A generation that has lost culture, a generation without a sense of community or an appreciation for the outdoors. What they don’t know is that in Soweto, ibhayisikili runs the streets.
Bike and street riding has been a celebrated artform in and around the world for decades, closely tied to the culture of car spinning in South Africa, specifically.
From Baltimore, USA to Tokyo, Japan and now the South Western Township, this generation spares no expense.
On any given or chosen Saturday afternoon, a large group of boys gather in a circle next to a courtyard and everyone quietly listens to the speakers attached to two bikes blasting in the middle of a circle.
There’s a competition to see whose bike has the best sound system. That’s just one of the examples of how the culture of ibhayisikili manifests amongst the teenage boys who participate.
As a world renowned site for vivid experiences of history and culture, Soweto lays the perfect site for the culture of ibhayisikili to flourish. Its members are skilled at riding with a competitive edge.
ibhayisikili is both a social and transportation mode, it exists on the margins of society as both a recreational and transportation medium.
These riders are experts in freestyle riding, trick showcasing and customising their rides.
Despite its competitive nature, the scene serves as a positive force in the neighbourhood, protecting children from socioeconomic difficulties such as crime and drugs.
The bikes range from 6 to 26 inch-wheels, with 20-inch being the most popular. They have knobby tires, and upright handlebars with crossbars, small saddles, long cranks and rear hand brakes.
The frames are light and sturdy, and are generally made of reliable steel or aluminium. Riders take part in customisation, stunt riding or general crew and group appearance.
Street riders have a variety of styles, as they are typically influenced by their surroundings. As a huge influence, spinning forms a very important part of the main event.
From iconic film and music video scenes, to the drag racing shows at Nasrec, spinning has been a creative form of expression in South African townships since apartheid, set against the backdrop of the 1980s, amidst racist oppression, rising resistance and gangster culture.

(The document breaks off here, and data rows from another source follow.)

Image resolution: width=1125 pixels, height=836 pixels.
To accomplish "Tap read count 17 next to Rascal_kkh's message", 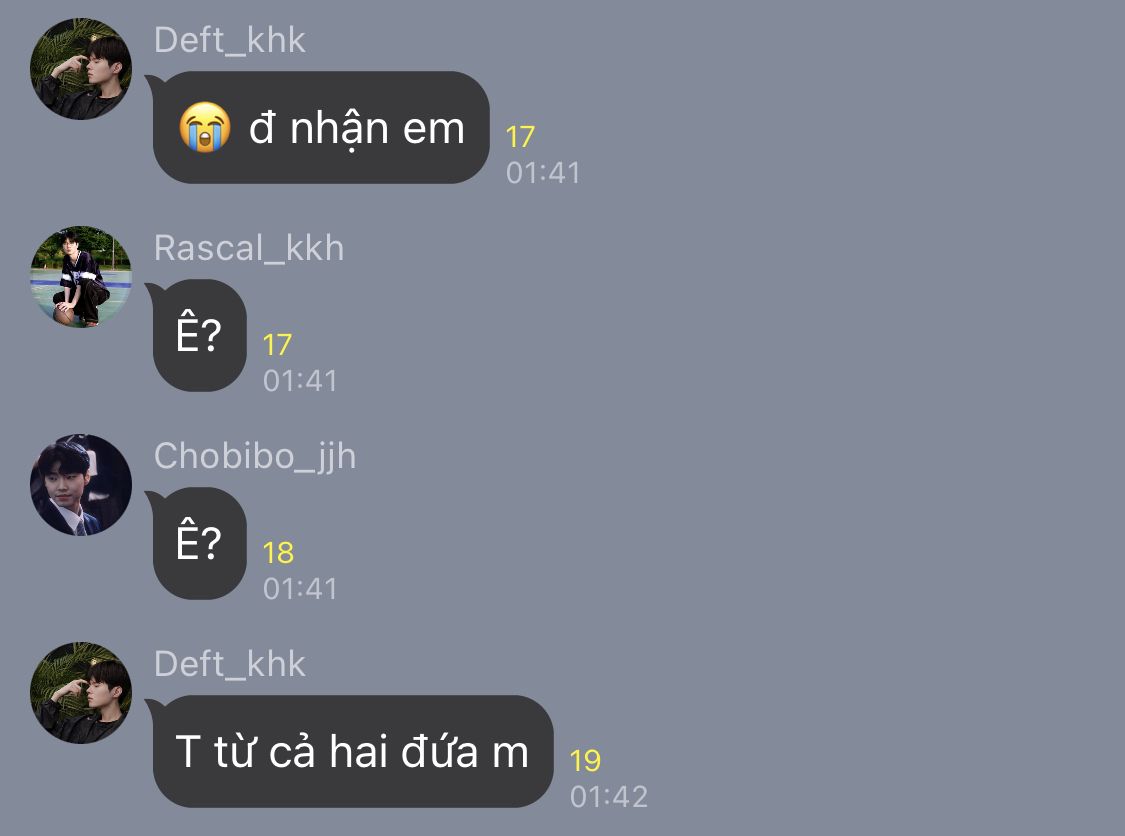I will pyautogui.click(x=277, y=344).
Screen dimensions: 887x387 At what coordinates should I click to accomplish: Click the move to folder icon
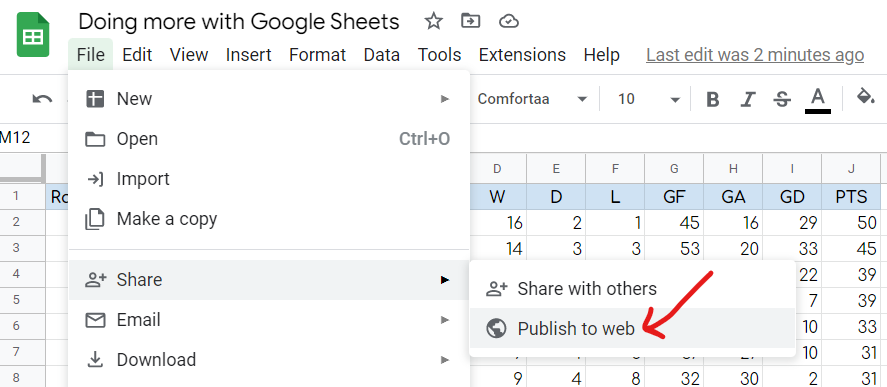point(471,22)
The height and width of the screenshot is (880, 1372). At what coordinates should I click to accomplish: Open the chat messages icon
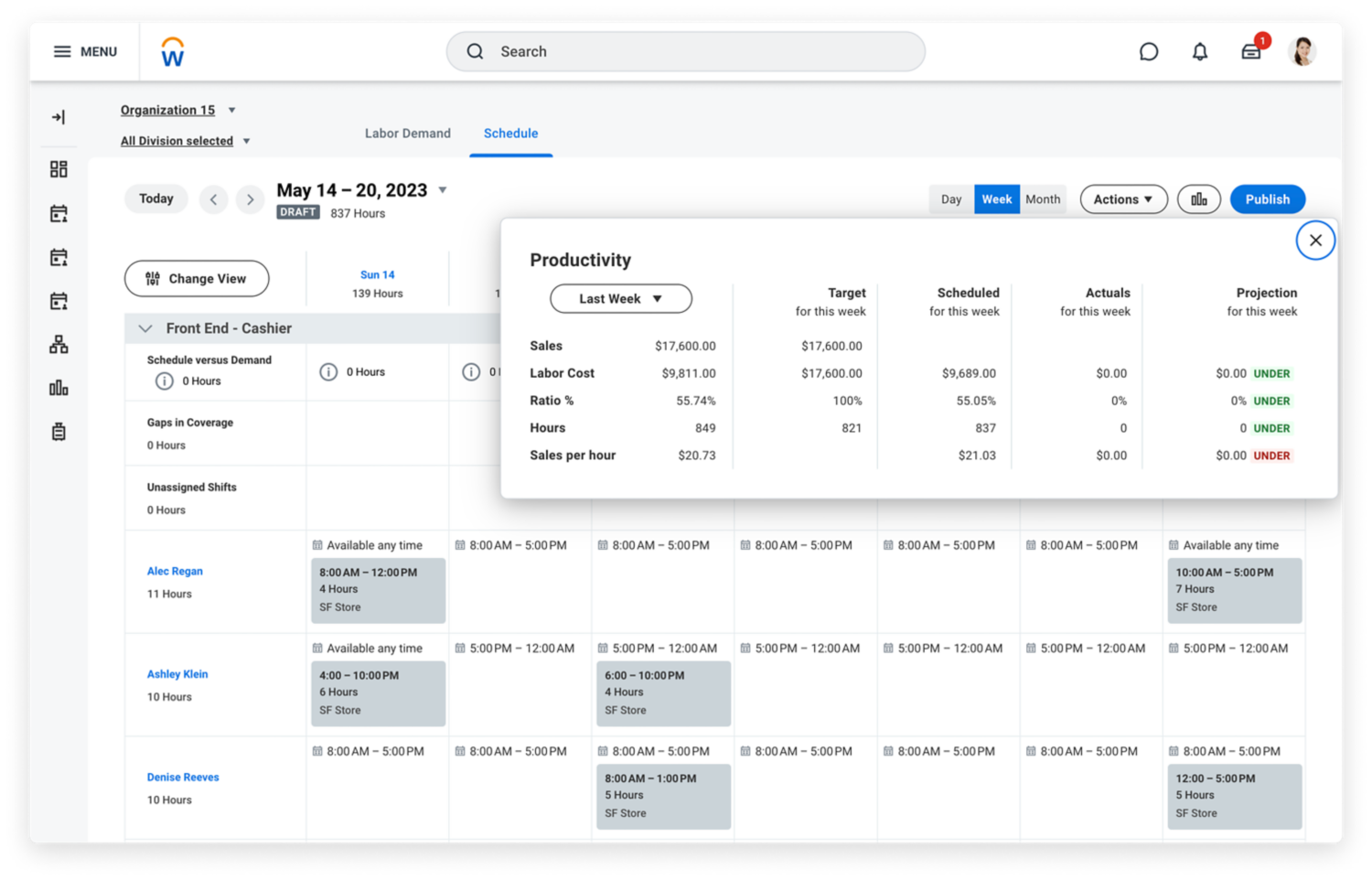click(x=1148, y=52)

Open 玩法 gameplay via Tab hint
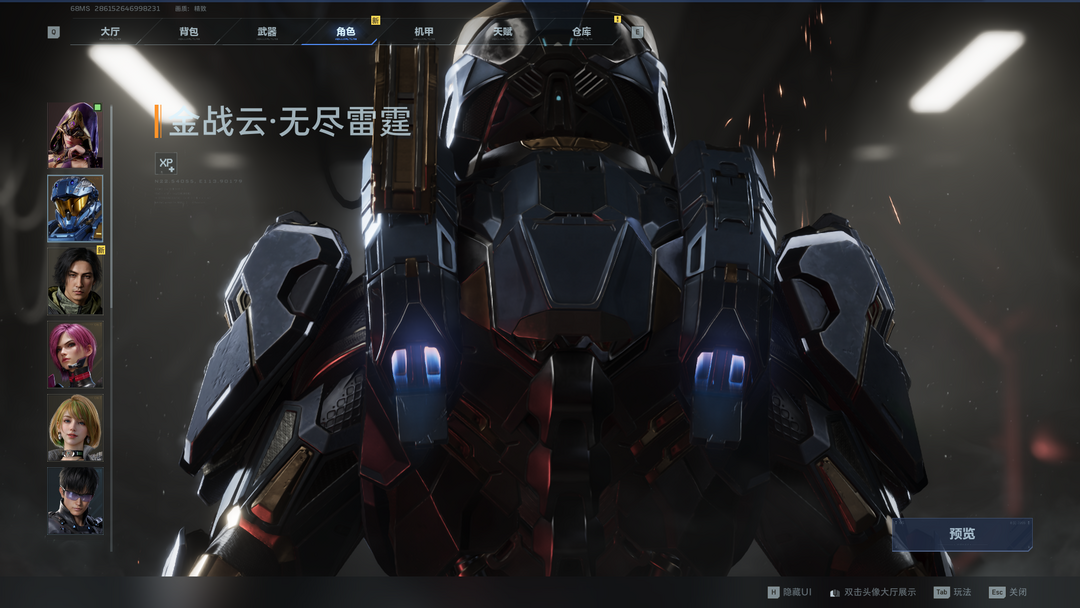tap(952, 592)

That culture has since carried on and reached young men who embrace riding in their own way. Similar to spinning, the degree of freedom, individuality and adventure found in ibhayisikili distinguishes it as non-traditional.
The strong social community formed by riders reinforces the idea that their culture operates according to its own set of rules.
The boys of Soweto also don’t shy away from tradition and showing off. Riders that exhibit the most handy and well curated aesthetic, receive the most applause and admiration.
As some prefer getting on their bikes and showing what their wheels can do, others prefer letting their looks do the talking.